> Exercise: Please pull out each line below that contains the word "icon", and copy those lines in full.

> Extracted information:
================================
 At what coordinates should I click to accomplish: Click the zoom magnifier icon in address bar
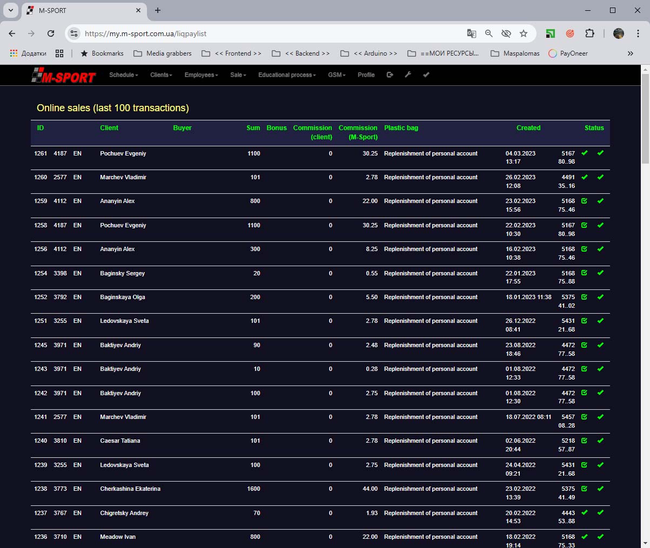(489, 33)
================================
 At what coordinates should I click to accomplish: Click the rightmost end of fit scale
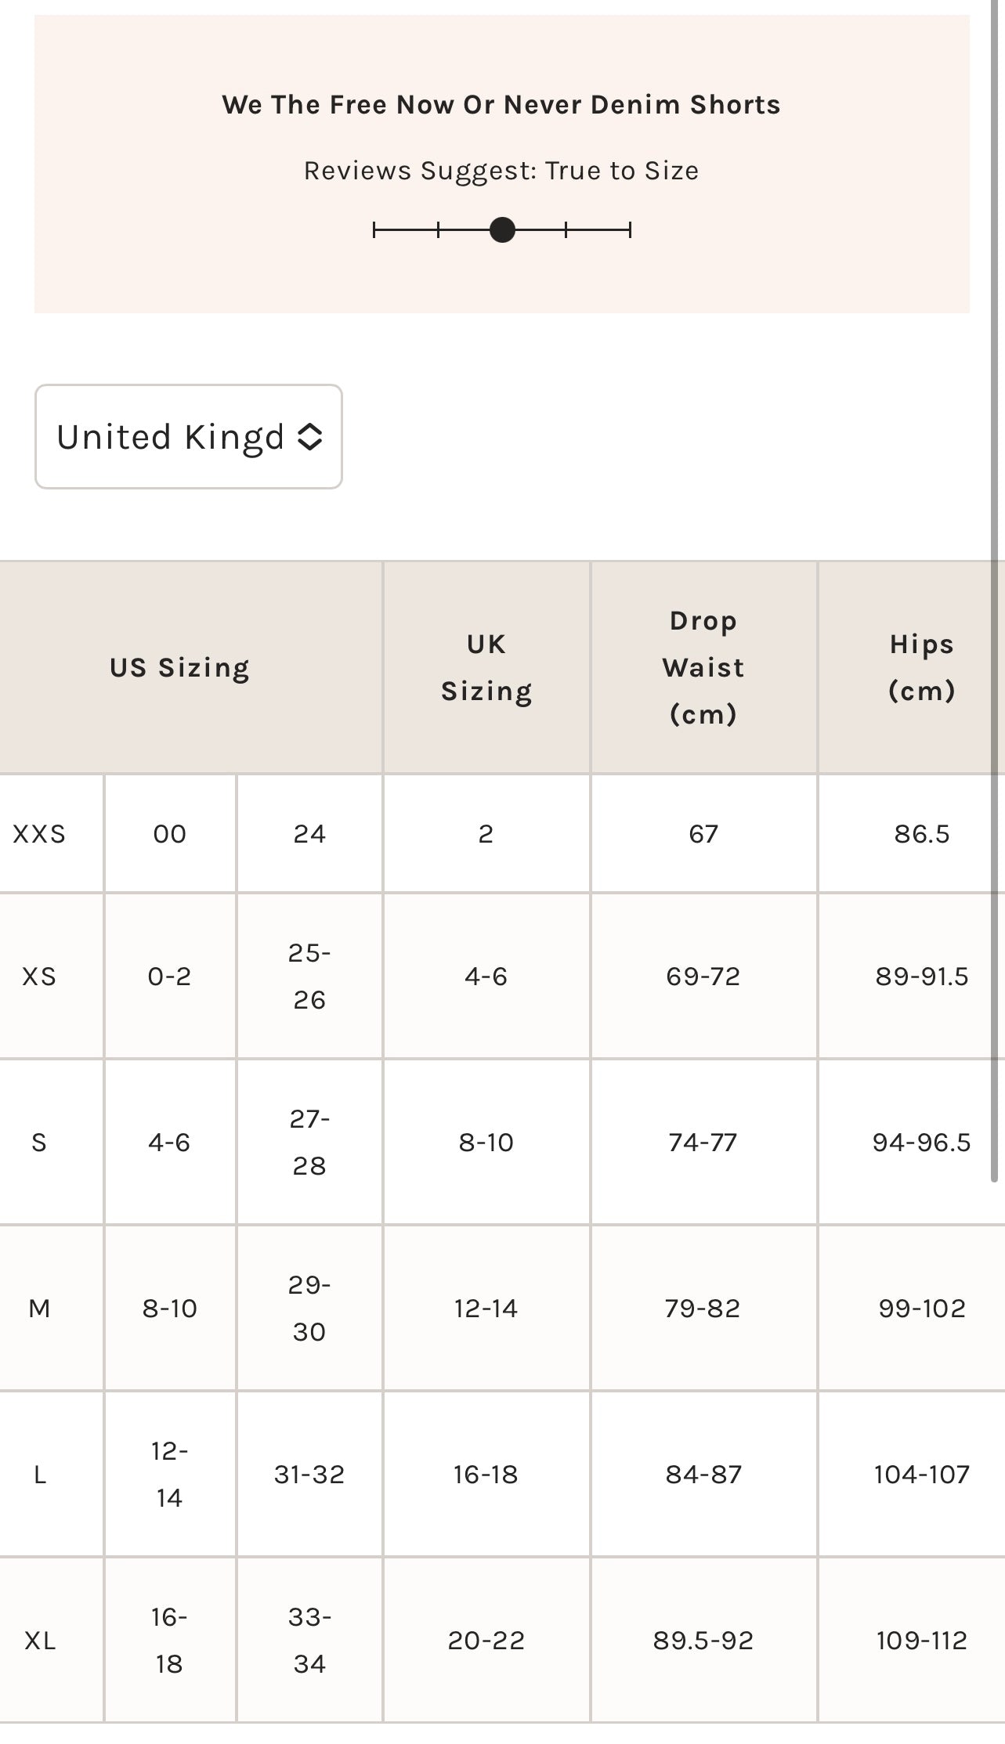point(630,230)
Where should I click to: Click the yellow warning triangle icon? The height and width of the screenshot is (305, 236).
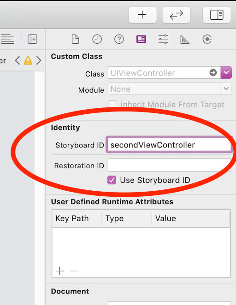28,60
================================
> The completed task:
 At what coordinates should I click to accomplish: Click the zoom magnifier icon in address bar
Where should I click to: Click the yellow warning triangle icon? The height and width of the screenshot is (305, 236).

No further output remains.